There’s a few core principles though that I really believe all help desks should strive for. We build our products with these in mind.

These have served me pretty well, both as someone running a help desk and a software vendor creating them.

1. Do not require help desk software registration to contact support

This list isn’t really in a specific order… except for this one. I find nothing more rude and inconsiderate as a customer than to be forced to register for a separate help desk website/application when I go there needing support.

There is NO upside to this for the customer. I need help. At that point I’ve probably looked through your self help docs (well if those also aren’t behind registration!) and I’m getting worried/scared/mad. The very last thing in the entire world I want to do is go through a registration process.

Even better, often you will have registered in the past. Years ago. So now you get the fun of going through a password reset process. This also inevitably causes MORE support as people have trouble with the registration, they get confused by where they are and if it’s the correct place and so on.

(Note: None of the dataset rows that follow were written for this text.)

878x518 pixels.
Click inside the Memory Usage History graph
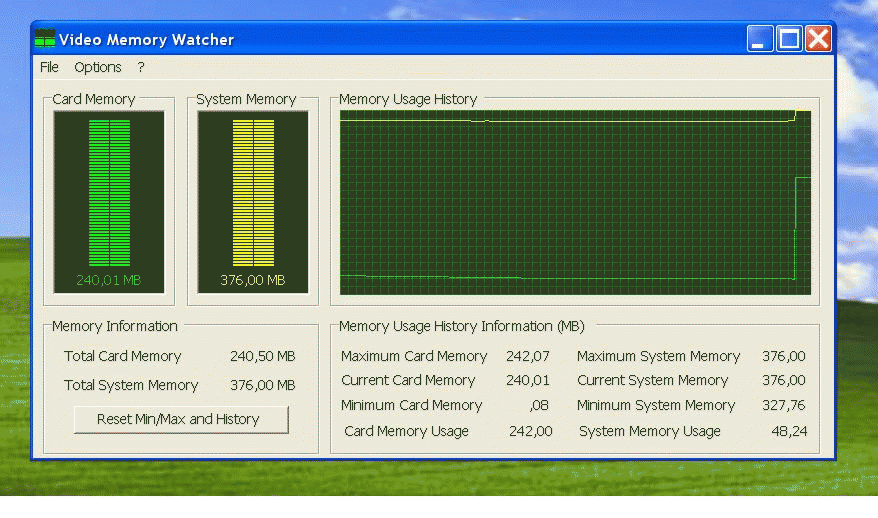(x=575, y=202)
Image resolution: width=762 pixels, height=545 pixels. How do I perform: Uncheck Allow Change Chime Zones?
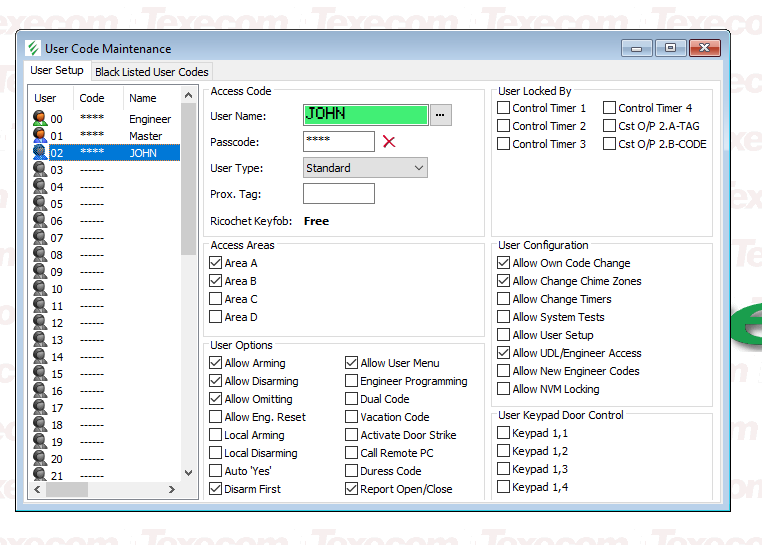click(x=504, y=281)
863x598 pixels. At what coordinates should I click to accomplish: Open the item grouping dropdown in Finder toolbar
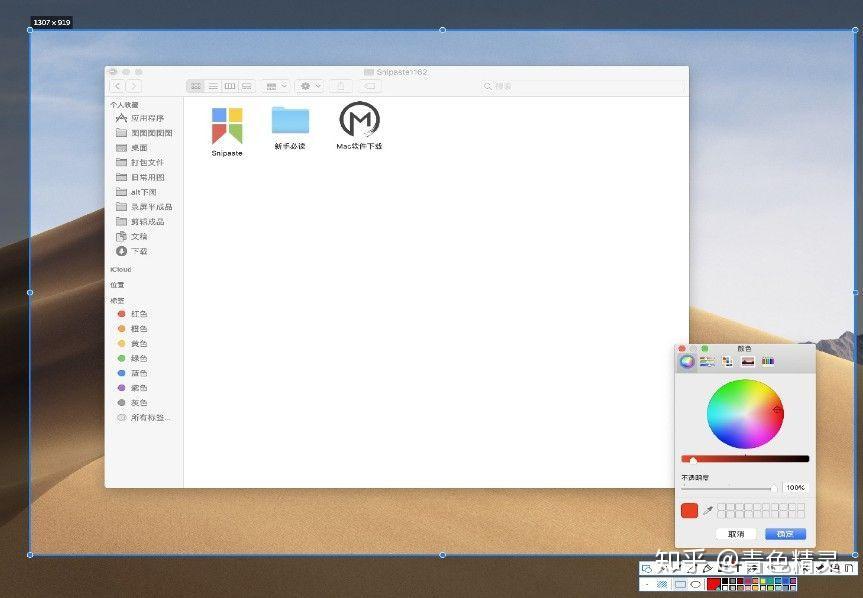click(x=271, y=85)
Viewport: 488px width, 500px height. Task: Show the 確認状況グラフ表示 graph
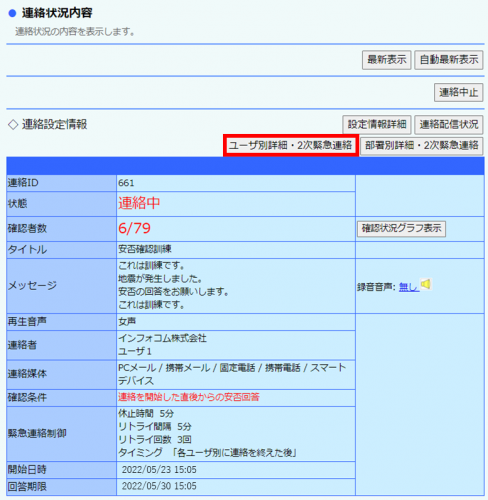[x=401, y=229]
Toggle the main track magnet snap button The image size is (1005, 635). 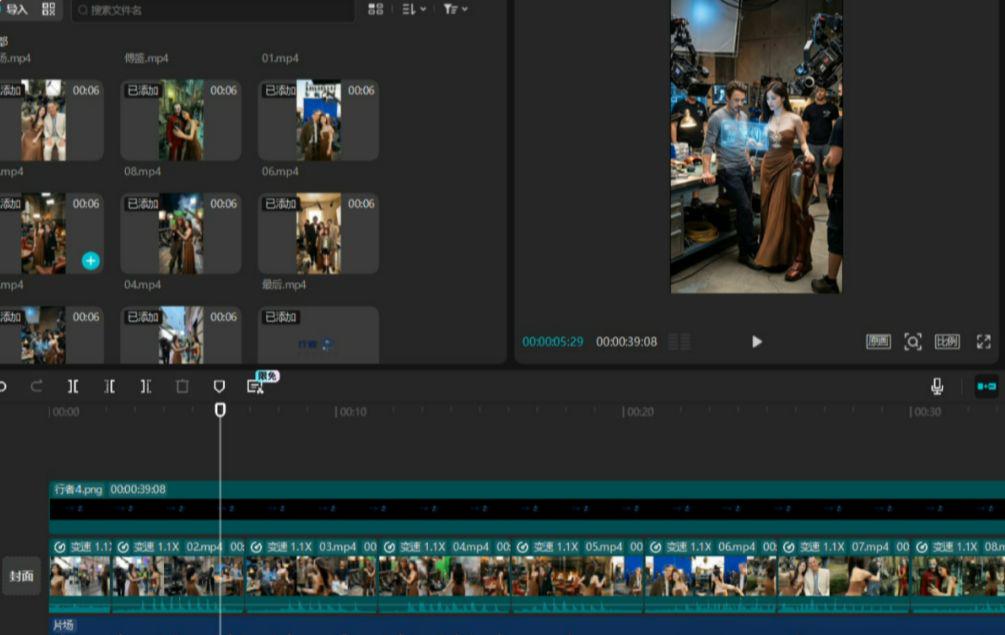(x=986, y=386)
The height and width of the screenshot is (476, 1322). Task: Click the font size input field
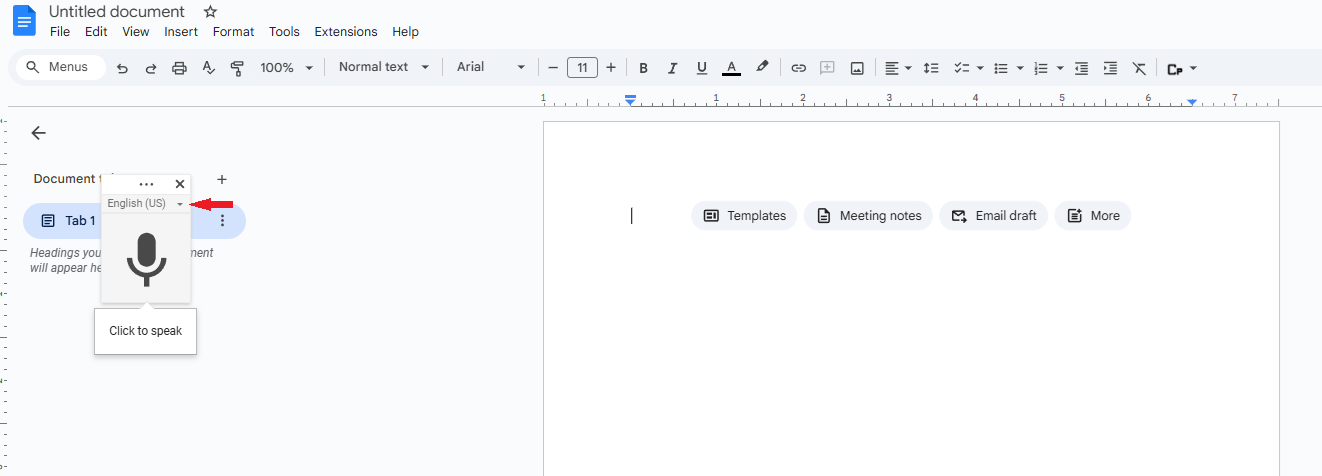click(x=582, y=68)
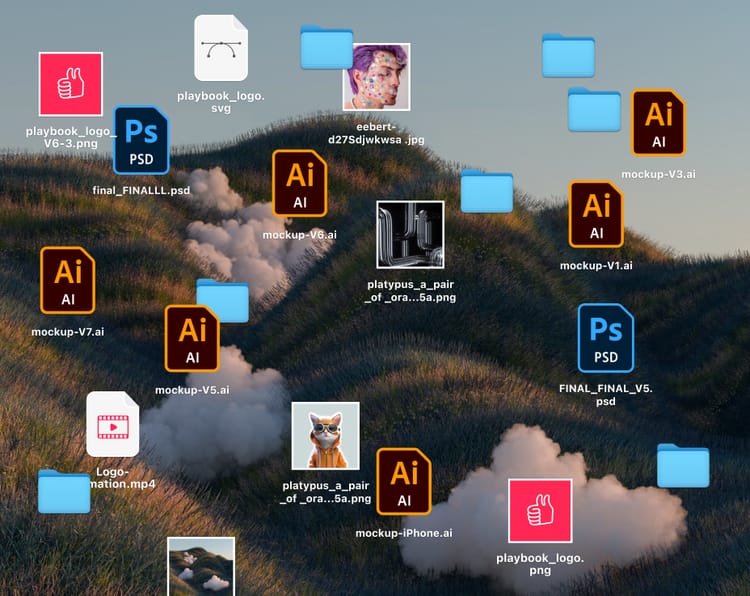This screenshot has width=750, height=596.
Task: Select the playbook_logo_V6-3.png file icon
Action: click(70, 84)
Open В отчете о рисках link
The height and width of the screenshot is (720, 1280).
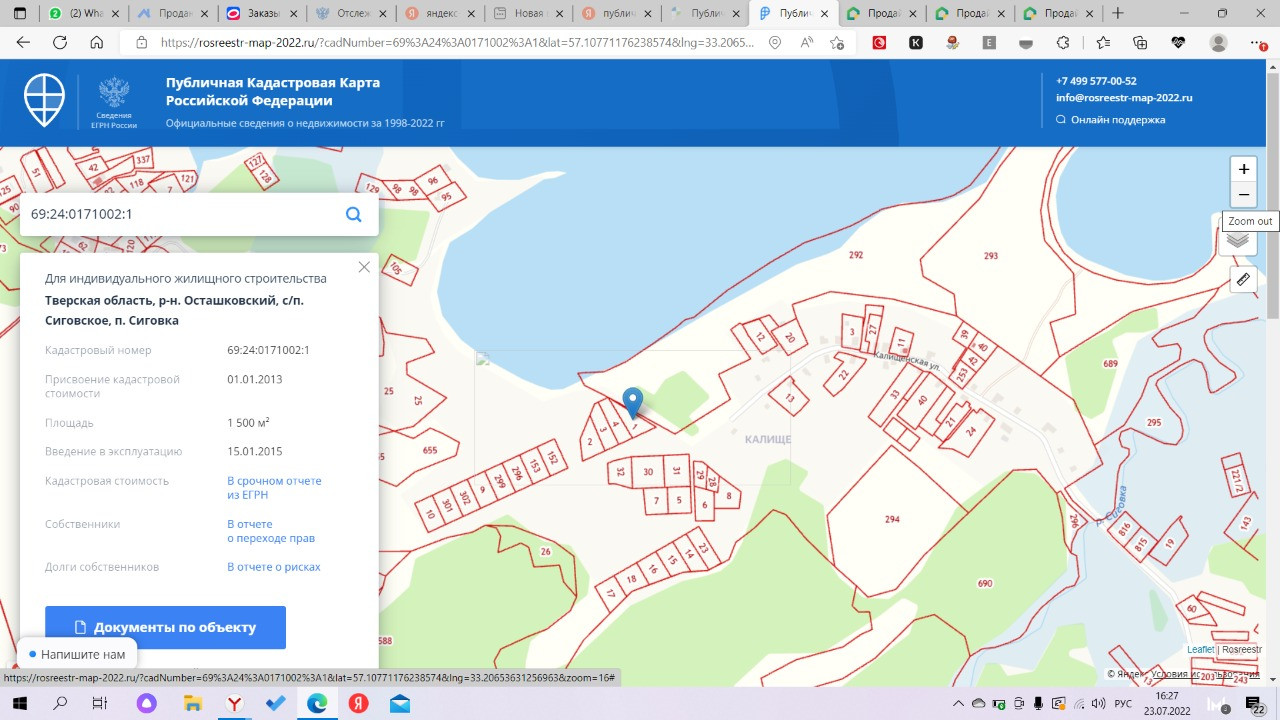[x=274, y=567]
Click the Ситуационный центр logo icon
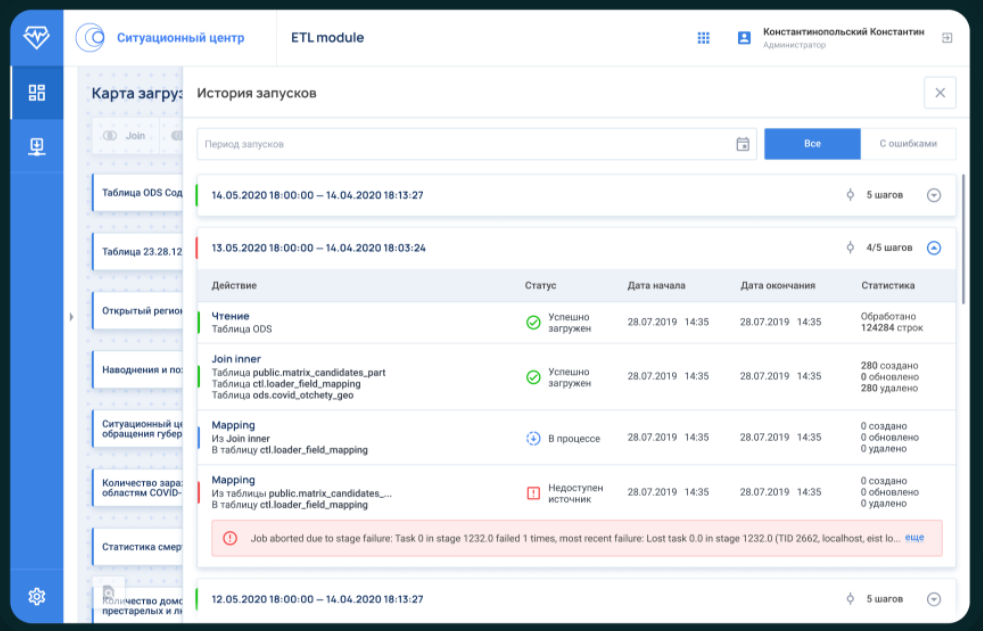 95,36
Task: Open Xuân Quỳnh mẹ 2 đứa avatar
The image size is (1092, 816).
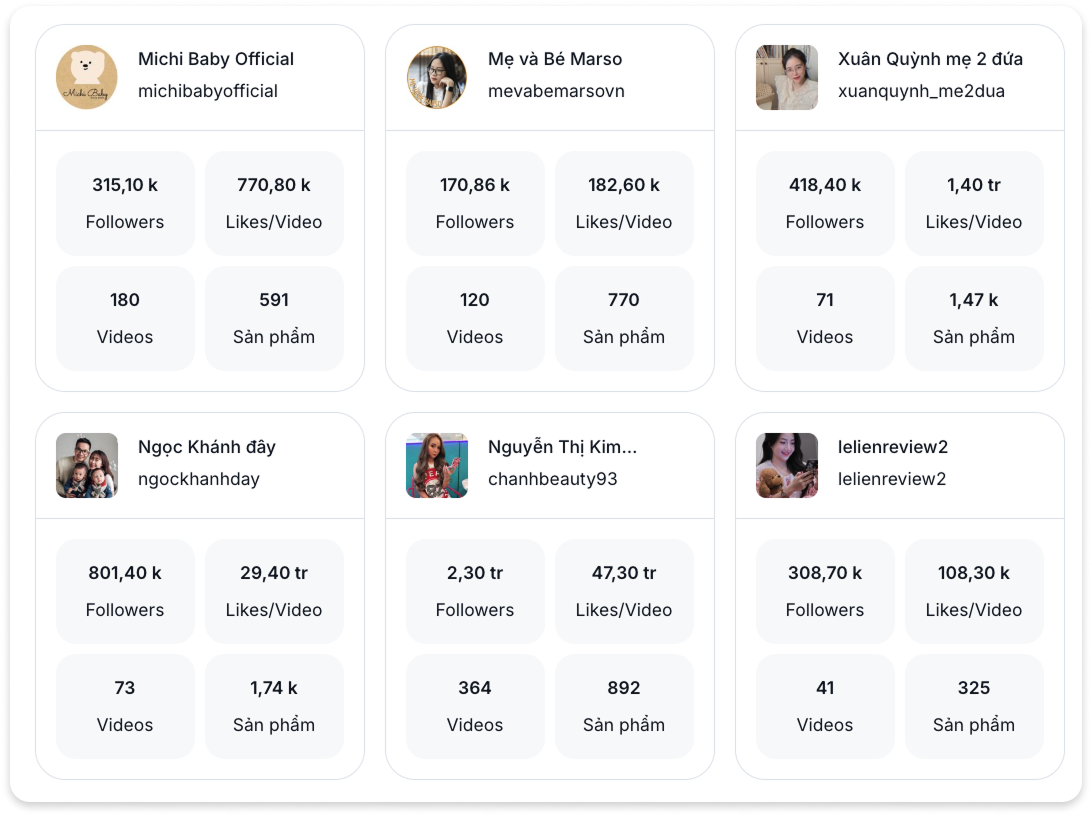Action: (x=787, y=77)
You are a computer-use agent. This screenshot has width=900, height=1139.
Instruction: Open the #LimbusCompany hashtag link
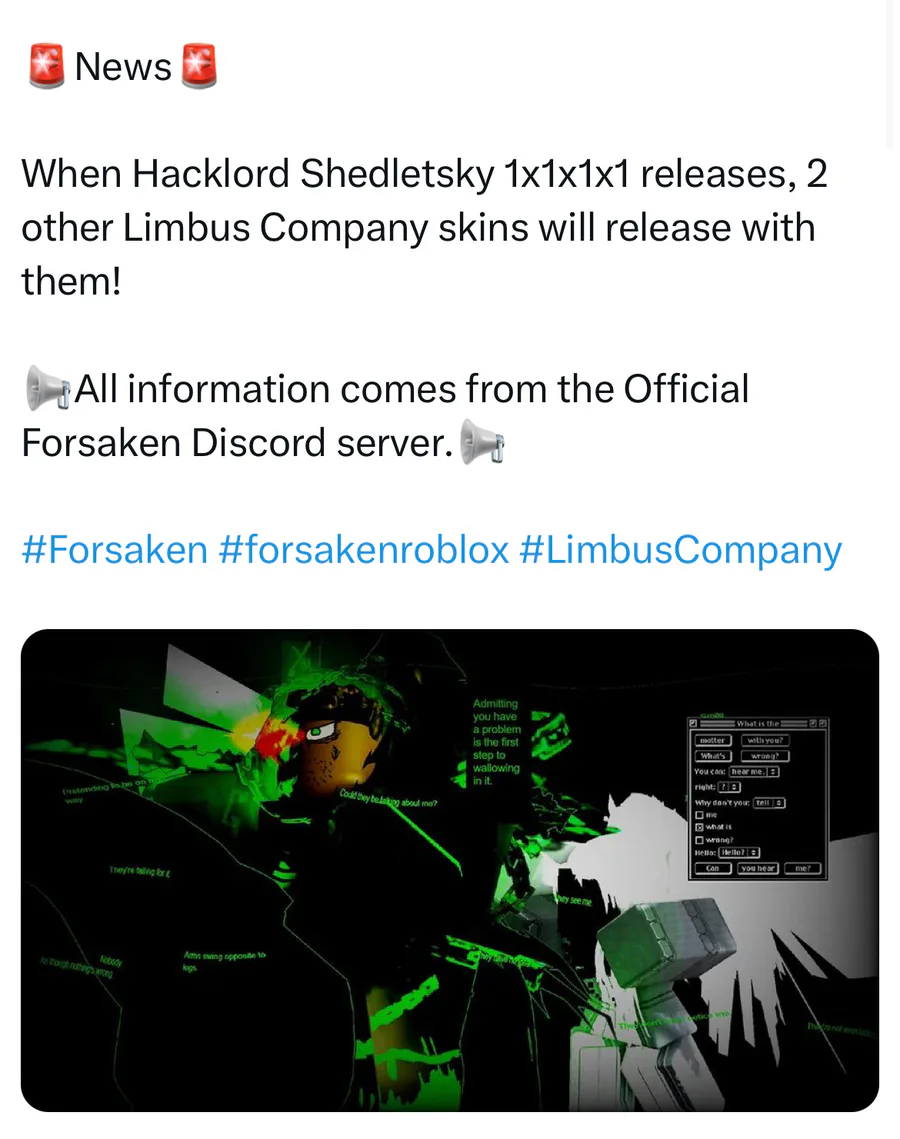click(x=681, y=550)

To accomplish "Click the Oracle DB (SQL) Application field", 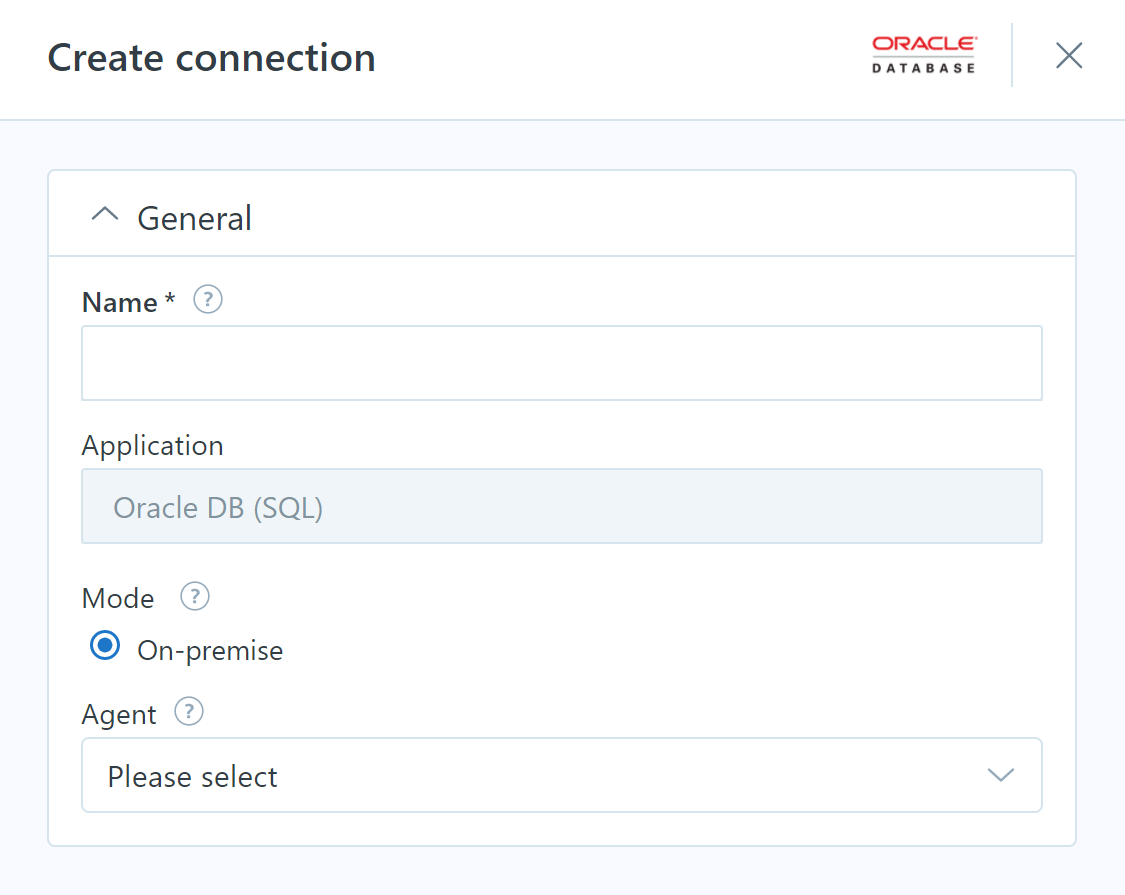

The most infuriating part is that 100% of the time on these sites if you go to the sales contact form you can submit with no registration. Better yet, very often those emails go into the same system as support. So a customer that’s paid you already ends up with a worse experience than a potential customer asking sales questions.

2. Do not tell the customer “we’re marking your ticket closed”

I get these all the time. These days they’re almost always automated which makes them even worse. I don’t care if my issue is marked “closed” or not. Guess what, I already know if my issue is resolved or not!! There’s is no reason at all to tell the customer about the internal workings and organization of the help desk.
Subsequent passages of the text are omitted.